Tuesday, 1 April 2008

Paying the Price

Paying the Price
Originally uploaded by Ron Combo
A quite unexpected evening of gin and red wine on Sunday resulted in a hangover of Old Testament proportions on Monday morning. Taking the dog for an early-ish walk my nostrils were assailed by the lingering and unforgiving fragrance of dung from the newly dug vegetable plots. I'd just got back to the house and was reaching for the Milk Thistle and ten Nurofen when a blast of triple air horns signalled the arrival of something big.

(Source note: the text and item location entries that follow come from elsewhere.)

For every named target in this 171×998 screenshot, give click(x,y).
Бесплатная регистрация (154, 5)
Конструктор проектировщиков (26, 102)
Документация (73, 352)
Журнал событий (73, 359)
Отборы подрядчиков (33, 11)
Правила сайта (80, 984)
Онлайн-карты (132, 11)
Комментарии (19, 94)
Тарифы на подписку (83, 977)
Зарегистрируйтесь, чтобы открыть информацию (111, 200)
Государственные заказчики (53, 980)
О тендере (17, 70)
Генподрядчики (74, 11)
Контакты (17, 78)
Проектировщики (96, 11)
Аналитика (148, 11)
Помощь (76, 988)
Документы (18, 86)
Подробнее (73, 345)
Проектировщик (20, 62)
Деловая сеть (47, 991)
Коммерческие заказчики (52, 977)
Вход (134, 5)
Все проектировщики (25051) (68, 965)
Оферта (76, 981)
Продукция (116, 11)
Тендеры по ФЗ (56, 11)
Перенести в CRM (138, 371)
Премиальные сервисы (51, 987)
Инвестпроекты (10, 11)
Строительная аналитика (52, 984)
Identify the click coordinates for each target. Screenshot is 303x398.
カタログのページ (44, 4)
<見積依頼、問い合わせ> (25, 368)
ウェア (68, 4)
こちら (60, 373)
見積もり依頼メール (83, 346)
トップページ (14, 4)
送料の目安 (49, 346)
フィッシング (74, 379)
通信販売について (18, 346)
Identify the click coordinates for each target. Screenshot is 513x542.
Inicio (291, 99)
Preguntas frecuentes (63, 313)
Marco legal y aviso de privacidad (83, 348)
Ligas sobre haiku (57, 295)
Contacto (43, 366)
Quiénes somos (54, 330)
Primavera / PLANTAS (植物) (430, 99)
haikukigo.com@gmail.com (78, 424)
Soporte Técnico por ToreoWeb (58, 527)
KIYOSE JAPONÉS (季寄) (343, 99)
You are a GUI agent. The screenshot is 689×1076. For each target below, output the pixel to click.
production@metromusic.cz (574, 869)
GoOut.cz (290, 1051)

I'd sodding forgotten that the men were due to arrive to empty our septic tank. The lorry above cost €300,000 new they proudly informed me. This job was going to cost, I knew straightaway. Down they came, the two of them, and went straight to the tank situated below the house. Whipping the two covers off there was a lot of head shaking and chin stroking. "Boss" one said, "come here can you?" My head was pounding and my stomach was reeling. Down I went. "This is not good, not good at all. Look at this, solid, and in the second chamber. Nasty. Very nasty indeed" I felt a strange whirling sensation as 'though I were about to die as I gazed uncomprehendingly at the contents of the tank and noted the concomitant stink of raw sewage. Please Lord, I thought, if you want to take me, take me now. Four hours later and €600 lighter they were gone, as were the contents of the tank. I'd paid the price alright.